6. Use grompp to prepare the system for gromacs: grompp -v -f FILE.mdp -c FILE.gro -p FILE.top -o FILE.tpr FILE.tpr is the system file to create which we use in the next step
-> commandline: grompp -v -f gromacs_AMBER03.mdp -c gromacs_AMBER03.gro -p gromacs_AMBER03.top -o gromacs_AMBER03.tpr
7. Now we minimize the system: mdrun -v -deffnm FILE
-> commandline: mdrun -f -deffnm gromacs_AMBER03
8. Analyze the minimization of the system with the following command: g_energy -f FILE.edr -o energy_1.xvg. Do the analysis for Bond, Angle and Potential. The xvg graphs can be viewed with xmgrace and in the print settings you can choose eps output, the print and convert to pdf.
Results
Mutation 1
The mutation is located at the metal-binding site of the protein. Only regarding this information, we would already suggests, that the mutation is non-neutral. However, we also want to integrate the other informations we have. The H-bond pattern changes and for SCWRL and FoldX, the mutated protein is more stable - i.e. has more free energy - than the wild type protein. For minimise, the wild type has more free energy. Summarizing, the location of the mutation and the changing H-bond pattern suggest, that this is a harmful mutation. The fold-changes in free energy are very low and thus give no striking evidence for one of the cases.

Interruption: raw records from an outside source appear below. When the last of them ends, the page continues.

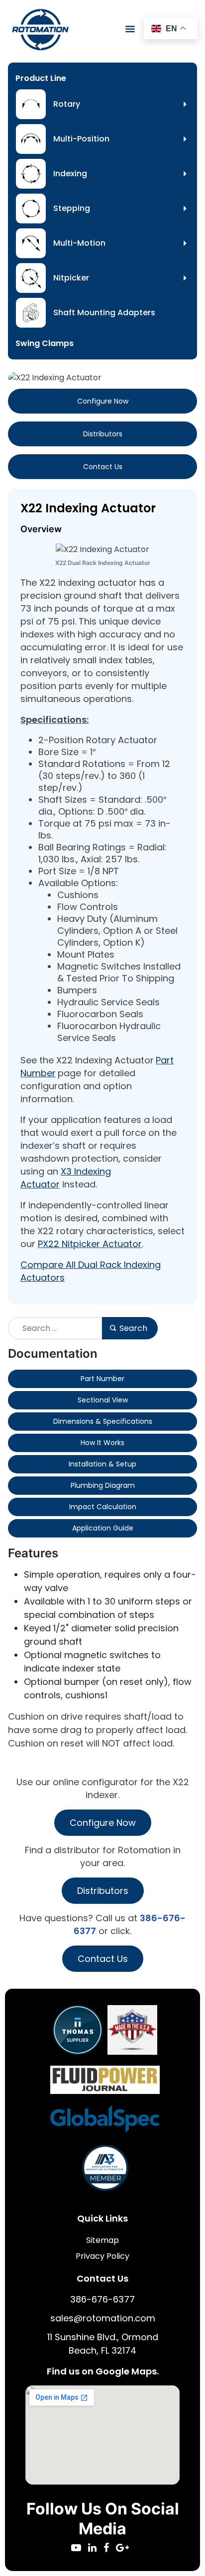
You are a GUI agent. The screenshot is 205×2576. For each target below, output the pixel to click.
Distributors (102, 434)
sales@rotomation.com (102, 2318)
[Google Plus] (125, 2548)
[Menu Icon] (130, 29)
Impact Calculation (102, 1507)
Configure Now (102, 401)
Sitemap (102, 2240)
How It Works (102, 1443)
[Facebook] (109, 2548)
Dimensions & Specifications (102, 1421)
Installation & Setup (102, 1464)
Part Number (102, 1379)
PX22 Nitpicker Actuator (90, 1244)
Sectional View (103, 1400)
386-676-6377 (102, 2299)
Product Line (40, 78)
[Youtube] (79, 2548)
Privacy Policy (102, 2256)
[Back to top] (170, 2541)
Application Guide (102, 1528)
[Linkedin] (95, 2548)
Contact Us (102, 467)
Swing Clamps (44, 343)
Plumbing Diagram (103, 1485)
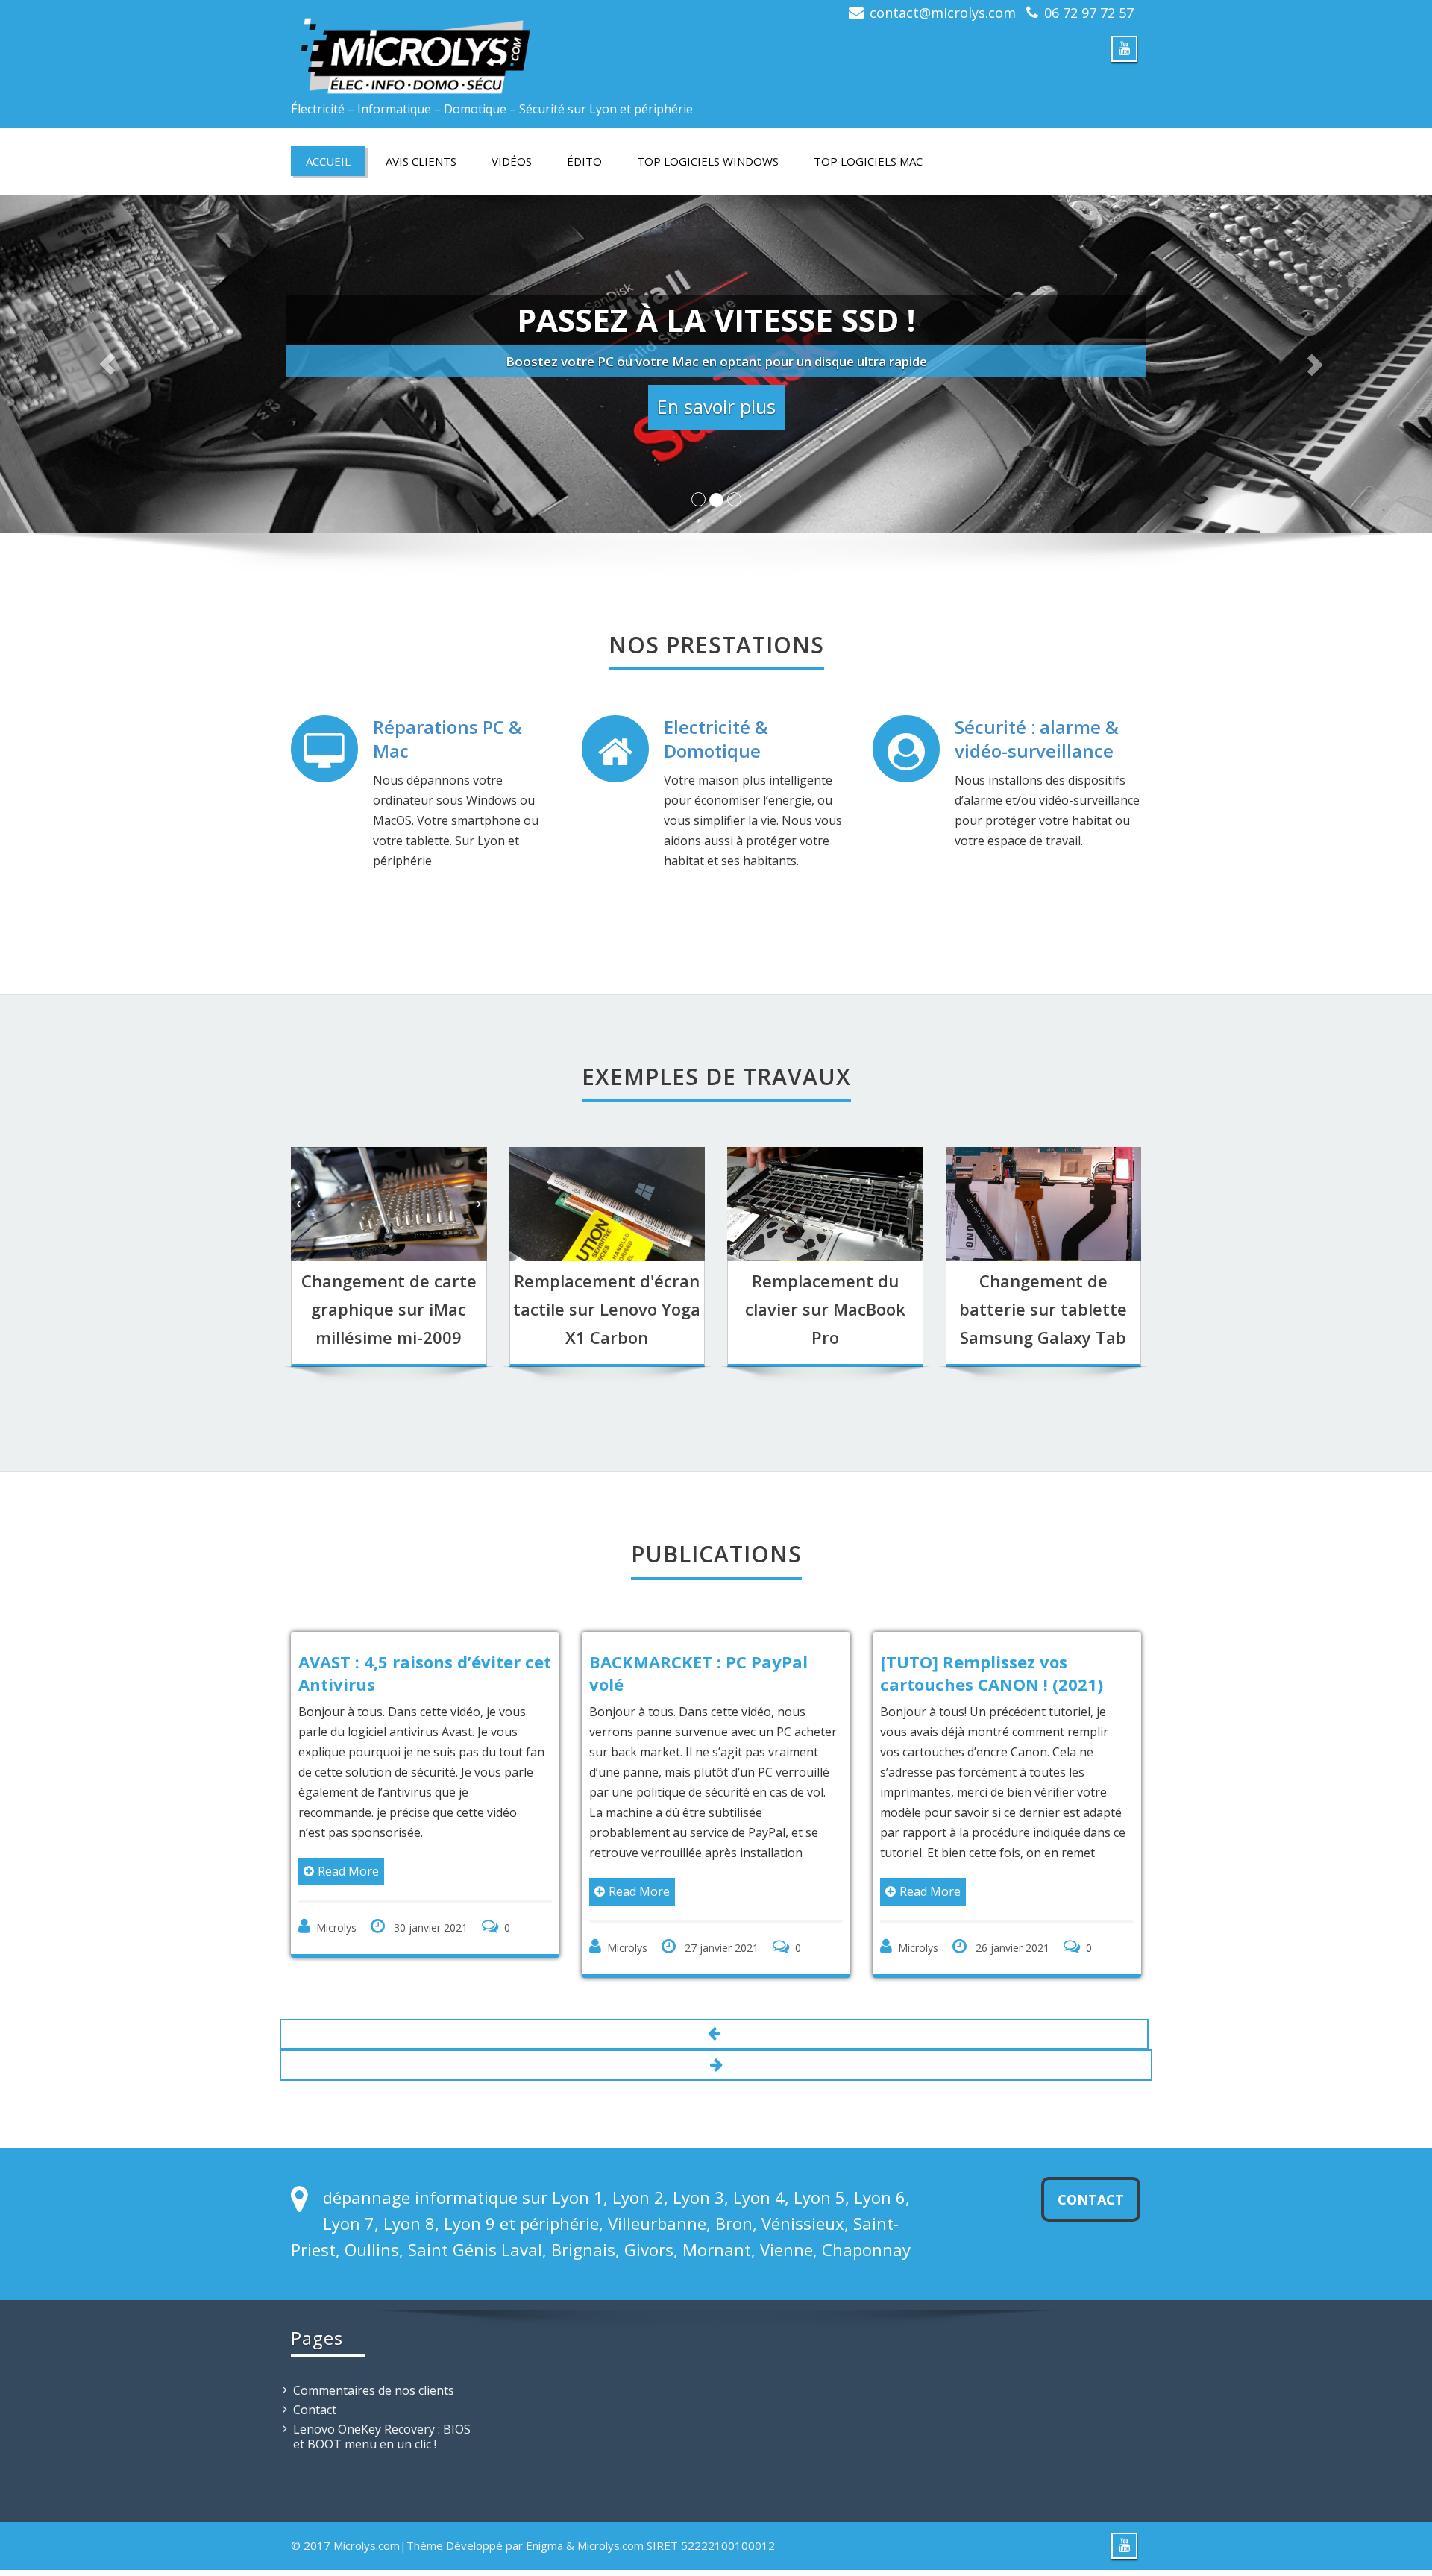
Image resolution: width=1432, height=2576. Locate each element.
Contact (1091, 2212)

The mutation is indeed harmful.
Mutation 2
Mutation 2 is located near the active site and a substrate binding site in sequence as well as in structure. The H-bond pattern does not change, regarding the SCWRL mutagenesis analysis. Again the energy fold changes are very low and contradictory. SCWRL and FoldX assign a destabilizing effect, wehereas minimise assigns a stabilizing effect to the protein. As for mutation 1, we are again left to only consider ther location of the mutation and the H-bond pattern. However, in this case we cannot make a reliable guess, based on this information, although we would say that the location of the mutation could be an indicator, that it is non-neutral.

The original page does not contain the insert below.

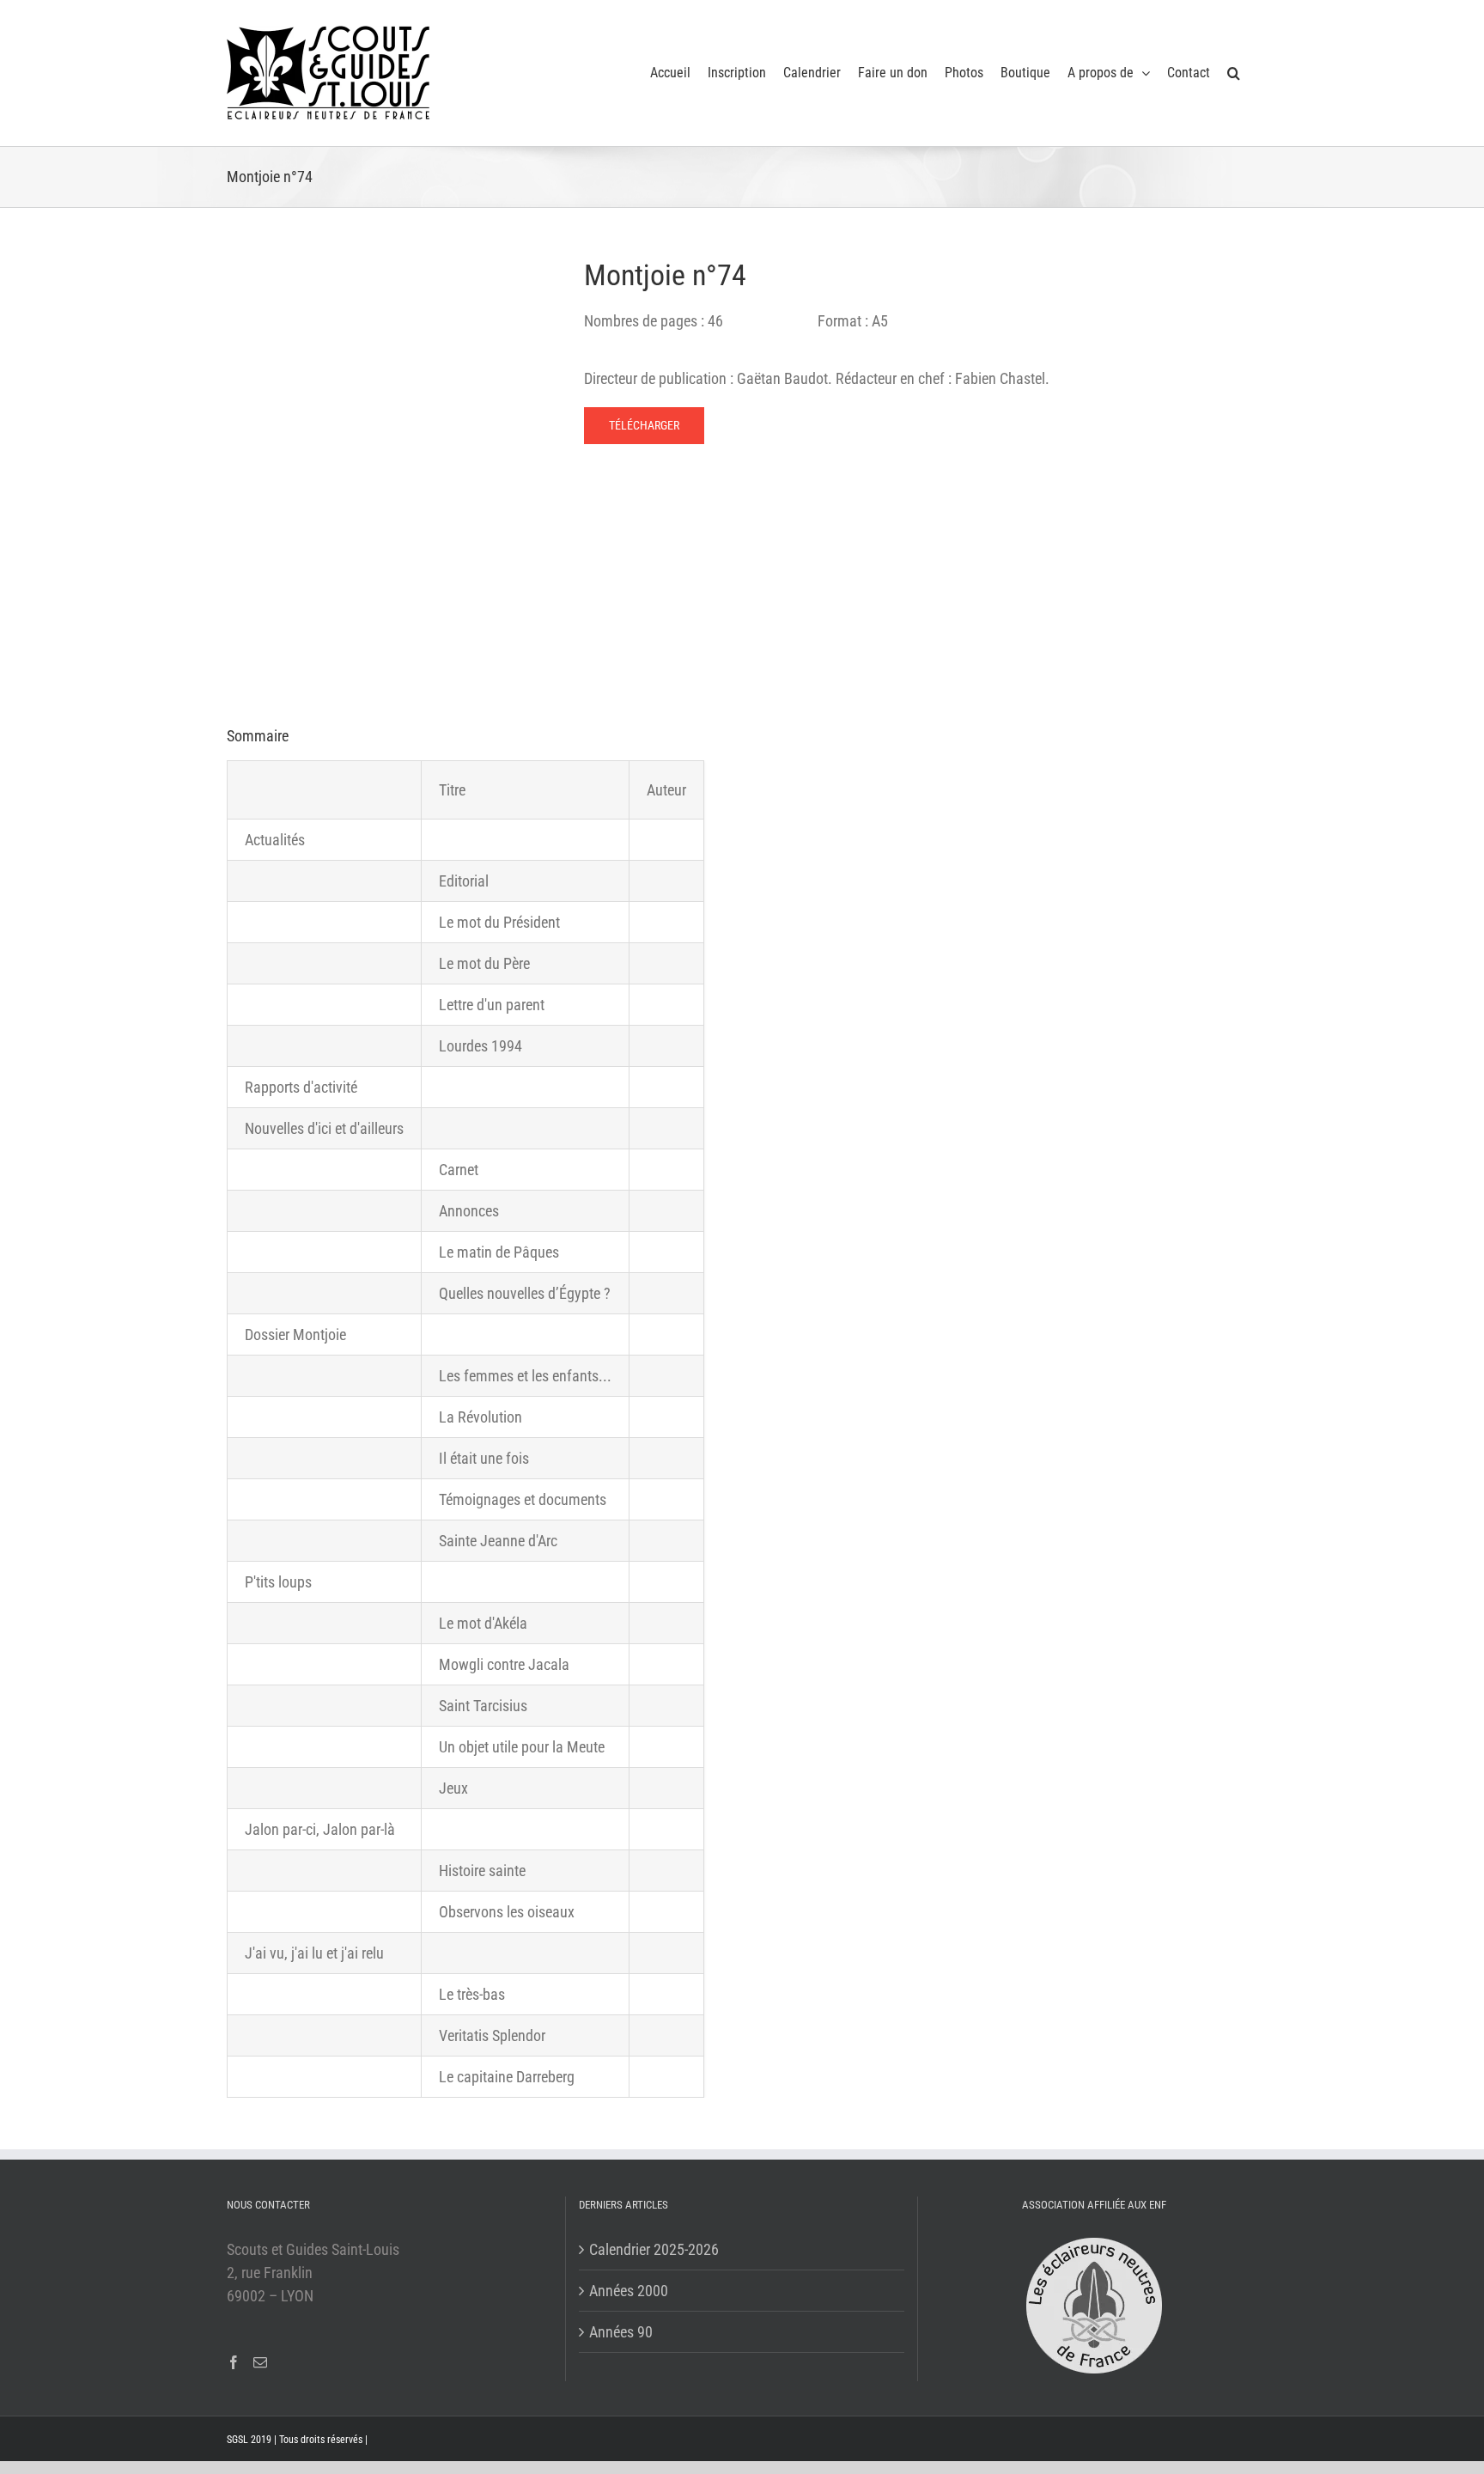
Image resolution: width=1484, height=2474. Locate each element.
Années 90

HGMD assigns a harmful effect to the mutation.
Mutation 3
The mutation is located near the active site and a substrate binding site in sequence as well as in structure. SCWRL and minimise predict again a slight stabilizing effect, whereas minimise predicts less free energy for the mutated protein. The SCWRL analysis predicts, that the H-bond pattern changes. Also here the changes in free energy predicted by the methods give no clear hint on the effect of the mutation. Again, we cannot make a reliable guess, based on this information, although we would say that the location of the mutation could be an indicator, that it is non-neutral.

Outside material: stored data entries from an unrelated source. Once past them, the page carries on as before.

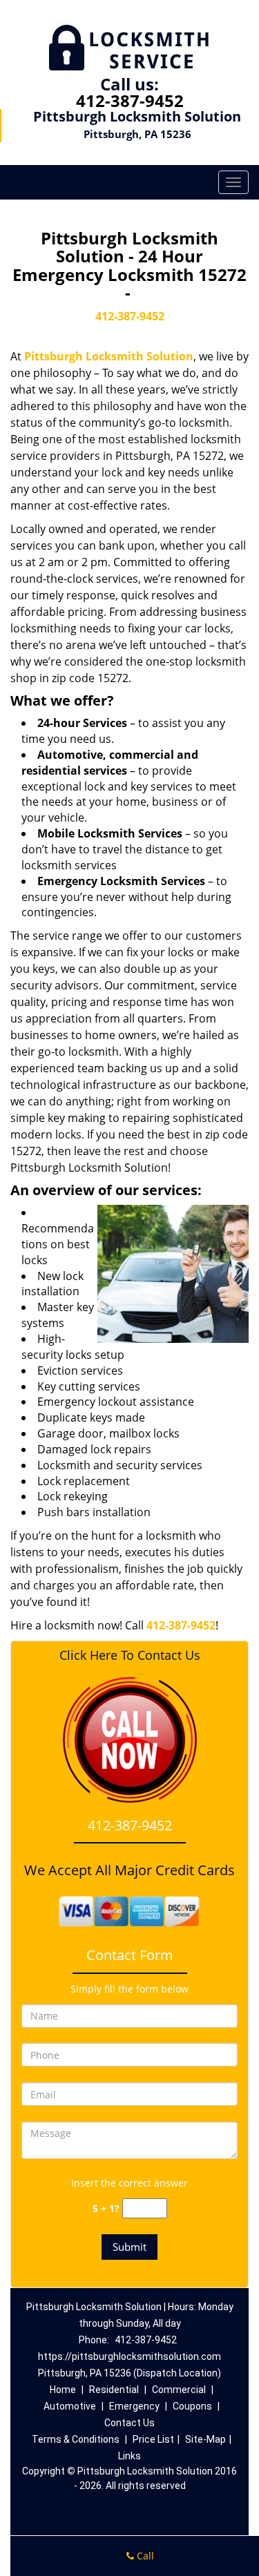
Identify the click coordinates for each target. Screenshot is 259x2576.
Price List (153, 2439)
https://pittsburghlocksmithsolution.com (129, 2356)
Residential (114, 2389)
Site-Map (205, 2439)
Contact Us (129, 2422)
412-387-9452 (130, 100)
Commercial (179, 2389)
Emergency (134, 2406)
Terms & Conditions (75, 2439)
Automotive (70, 2406)
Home (63, 2389)
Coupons (192, 2406)
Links (129, 2455)
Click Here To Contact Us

HGMD assigns a harmful effect to the mutation.
Mutation 4
The mutation is at moderate distance to all important functional sites of the protein. The H-bond pattern changes and SCWRL and minimise predict a stabilizing effect and FoldX again a destabilizing. As the H-bond pattern changes it is likely that the local structure of the protein is altered. However, the mutation is not very near to any functional sites and thus this mutation might be harmless. But there is no striking evidence.
This mutation is taken from dbSNP and neutral.